*What you have to do*
From the burger review below, copy verbatim the passage between "Now, my own" and "me sweet-potato fries.", inclusive.

***** Text excerpt *****

I love revivalist barbecue joints, but what about revivalist burger palaces? Can one revive something that is, unlike barbecue, universally American, and steeped in personal nostalgia? The first principle of hamburgers was enunciated by Calvin Trillin when, in 1970, he casually told Life magazine that Winstead’s, in his native Kansas City, served the best hamburger in the world. Pressed on this point in a later interview, he explained that “Anyone who doesn’t think his hometown has the best hamburger place in the world is a [now politically incorrect term for an effeminate male].” Of course, after a generation, a revivalist burger place becomes a hometown place, so in 20-odd years or so, someone writing in this space might proclaim B.Good to have the best hamburger in the world.

Now, my own hometown burger place no longer exists, and my objective judgment over many years is that Mr. Bartley’s serves the best burger in Greater Boston. But on my recent burger safari, covering lots of other highly regarded local burgers, things did fall rather neatly into three categories. (I ruled out super-yuppie burgers, Kobe beef burgers, and non-beef burgers.) My standard order was a cheeseburger, cooked medium if asked, and served with French fries, except for one instance in which Mrs. Nadeau arrived first and ordered me sweet-potato fries.

Hometown burgers
Boston isn’t my hometown, so I borrowed writer, electronic-crime expert, and drum-and-bugle-corps revivalist Peter Cassidy, who grew up in my present neighborhood, Jamaica Plain. It quickly emerged that Peter’s rosebud would not be a hamburger, but a meatball sub consumed during a drum-corps rehearsal break. (Ah, meatball subs! Readers are invited to e-mail suggestions for a future safari.) But in fact Peter did have fond memories of SIMCO’S ON THE BRIDGE (1509 Blue Hill Avenue, Mattapan, 617.296.3800), a place known mostly for its hot dogs. Off we went, then, toward Mattapan Square. Simco’s is strictly take-out, so we ate the cheeseburger and fries ($6.52) in Peter’s car. It was a very decent burger: double patty, both well done, with a good balance of beef and char flavors, white processed cheese, white sesame bun, and nothing to interfere with the ketchup, onions, and beef. What impressed were the French fries, which were crusty in a way that suggested the double-frying pommes-soufflé technique and had a custardy smooth inside. The hot dog ($2.86), alas, is apparently not what it used to be.

***** Information shown *****

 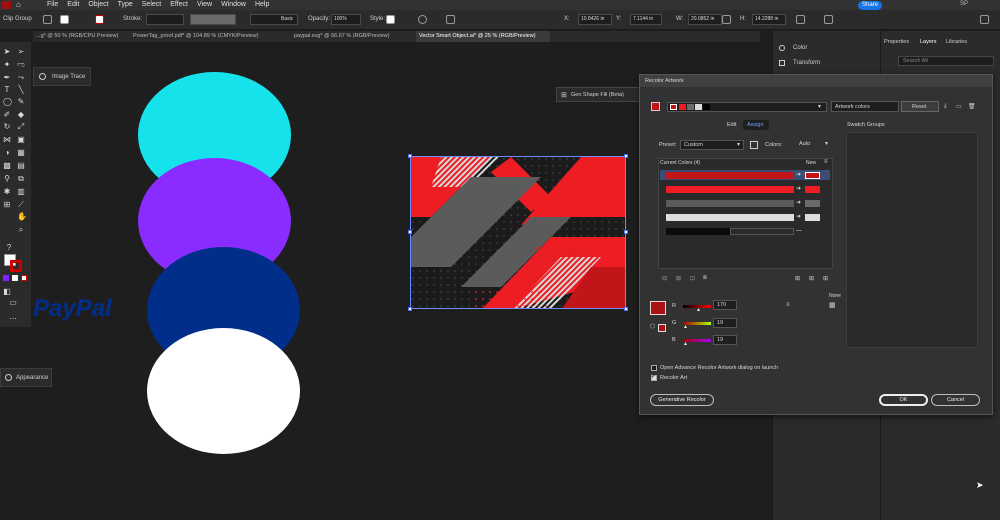 What do you see at coordinates (984, 20) in the screenshot?
I see `hamburger-icon` at bounding box center [984, 20].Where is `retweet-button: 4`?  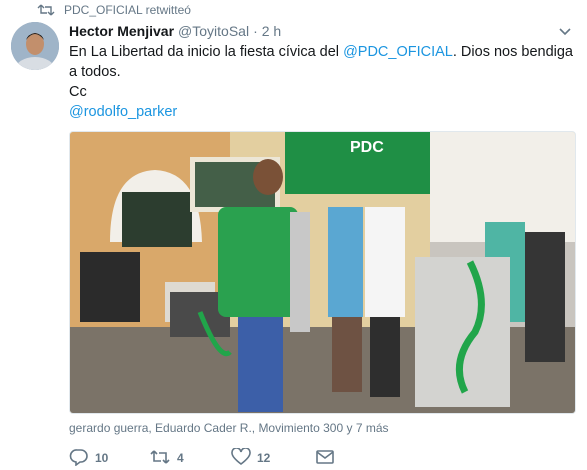 retweet-button: 4 is located at coordinates (190, 458).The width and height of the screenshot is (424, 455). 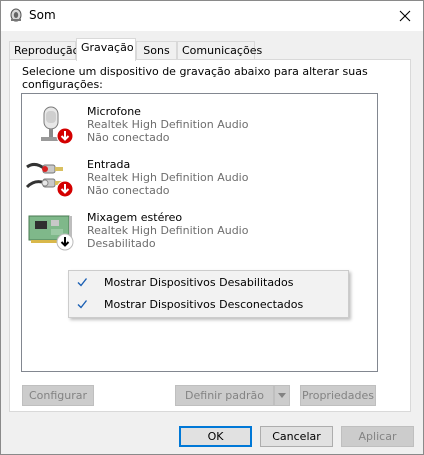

*****

*Task response*
Now, my own hometown burger place no longer exists, and my objective judgment over many years is that Mr. Bartley’s serves the best burger in Greater Boston. But on my recent burger safari, covering lots of other highly regarded local burgers, things did fall rather neatly into three categories. (I ruled out super-yuppie burgers, Kobe beef burgers, and non-beef burgers.) My standard order was a cheeseburger, cooked medium if asked, and served with French fries, except for one instance in which Mrs. Nadeau arrived first and ordered me sweet-potato fries.